• **PROVIDED MATERIAL**
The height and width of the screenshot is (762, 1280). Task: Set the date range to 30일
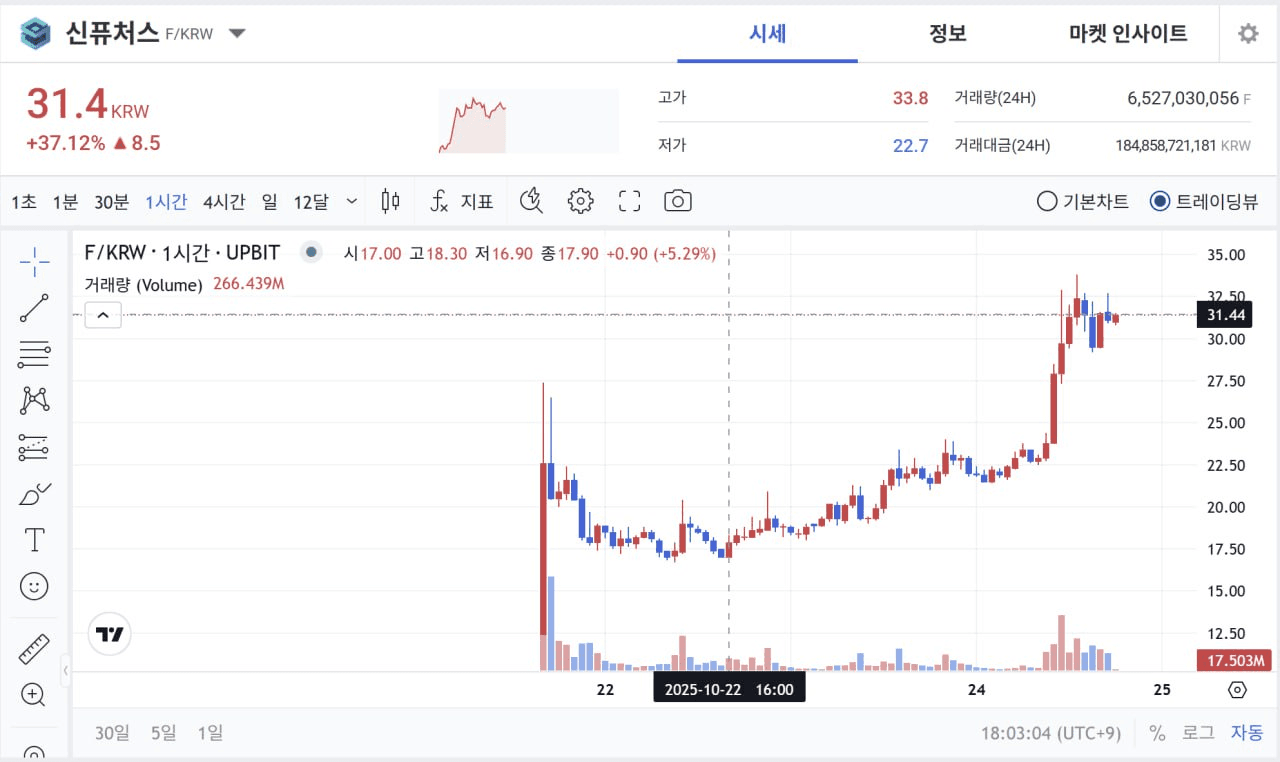coord(112,732)
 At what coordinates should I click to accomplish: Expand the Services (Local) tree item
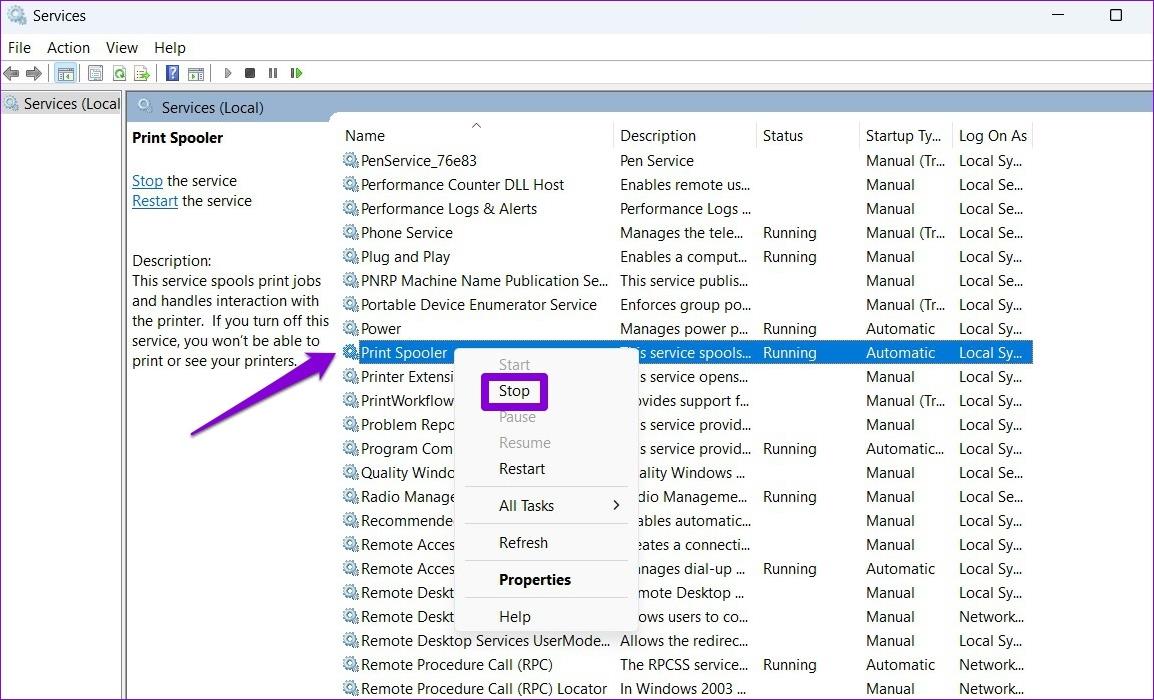(61, 103)
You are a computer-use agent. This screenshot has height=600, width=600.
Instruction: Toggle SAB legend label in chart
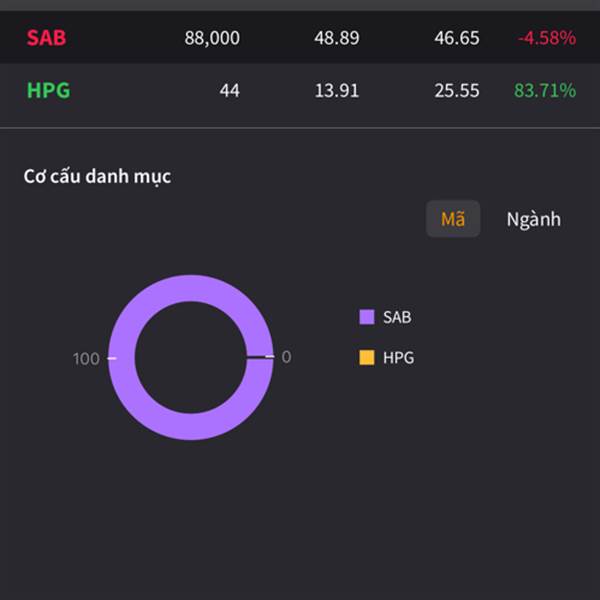coord(397,317)
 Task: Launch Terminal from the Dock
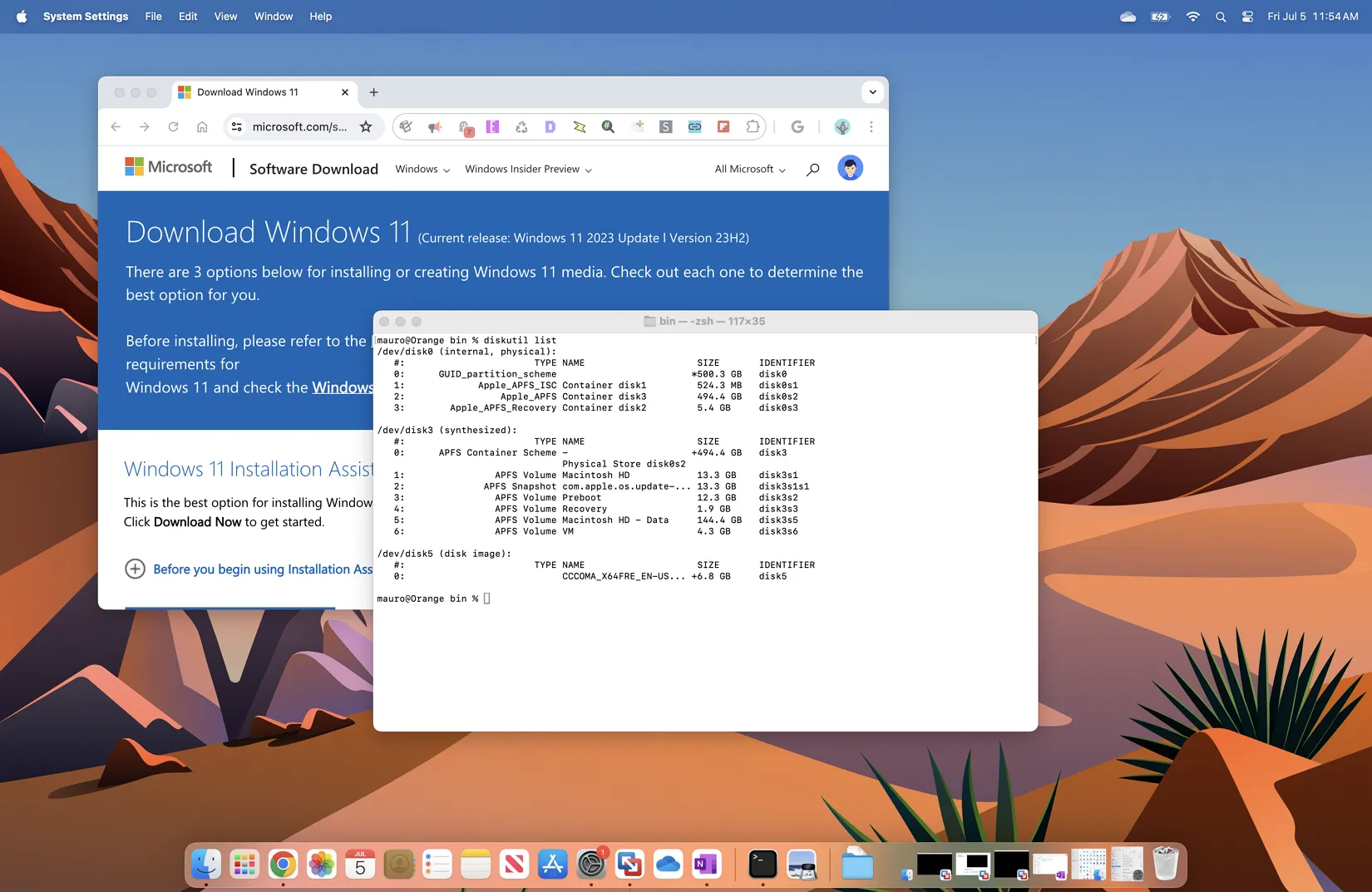[x=762, y=865]
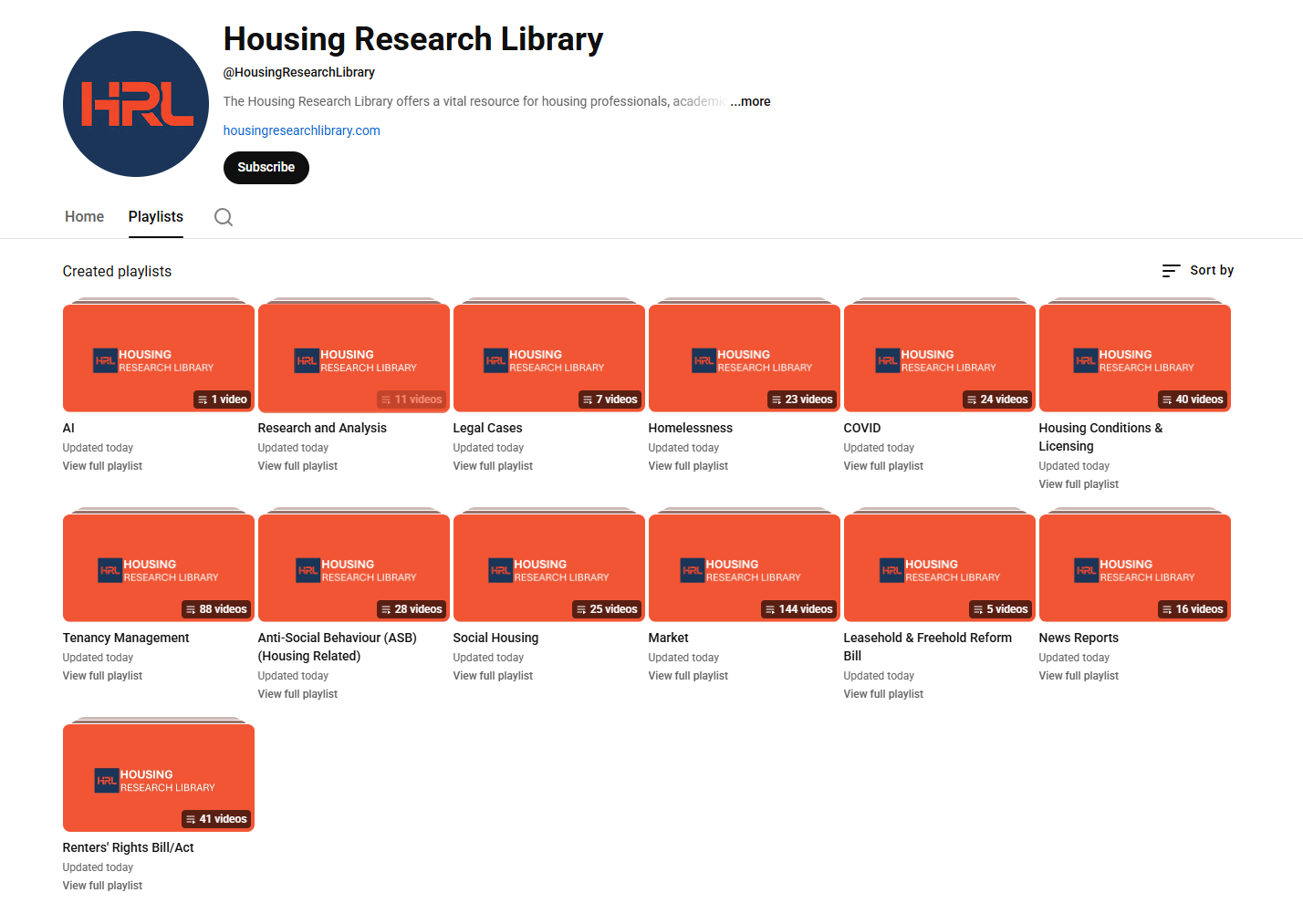Click the 5 videos badge on Leasehold playlist
The image size is (1303, 924).
pos(1000,609)
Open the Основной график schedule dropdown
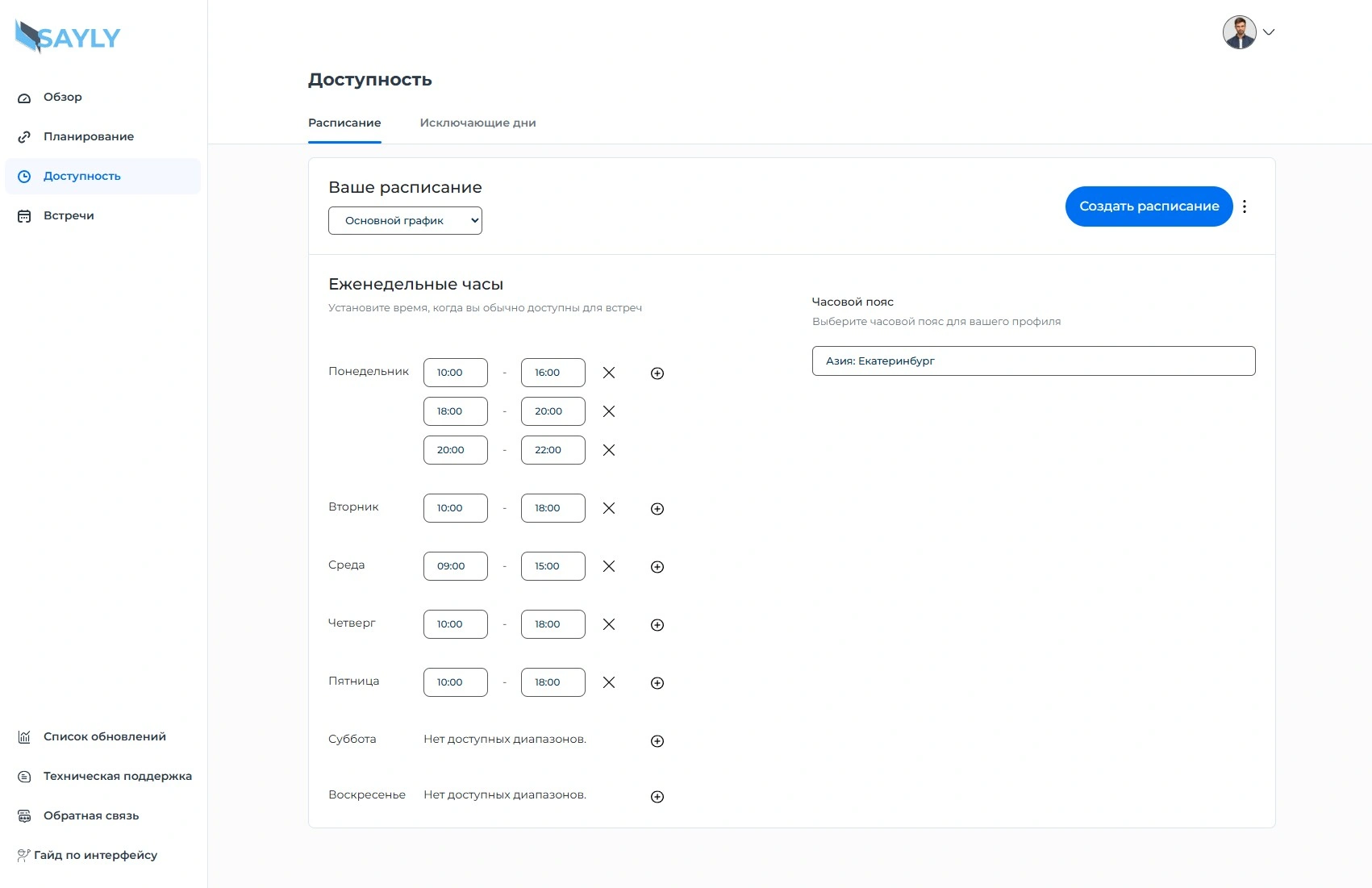This screenshot has height=888, width=1372. [x=405, y=221]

• **EXERCISE GOAL**
Would you transcribe all of the data exactly, apart from its pictures?

• **RESULT FOR THIS EXERCISE**
The height and width of the screenshot is (762, 1280). Task: Set the date range to 30일
coord(112,732)
 At what coordinates should I click to accomplish: Expand the Services (Local) tree item
(61, 103)
You are a computer-use agent. This screenshot has height=600, width=600.
Instruction: Toggle SAB legend label in chart
coord(397,317)
 Task: Launch Terminal from the Dock
[x=762, y=865]
Click the 5 videos badge on Leasehold playlist
The image size is (1303, 924).
pos(1000,609)
Open the Основной график schedule dropdown
This screenshot has height=888, width=1372. [x=405, y=221]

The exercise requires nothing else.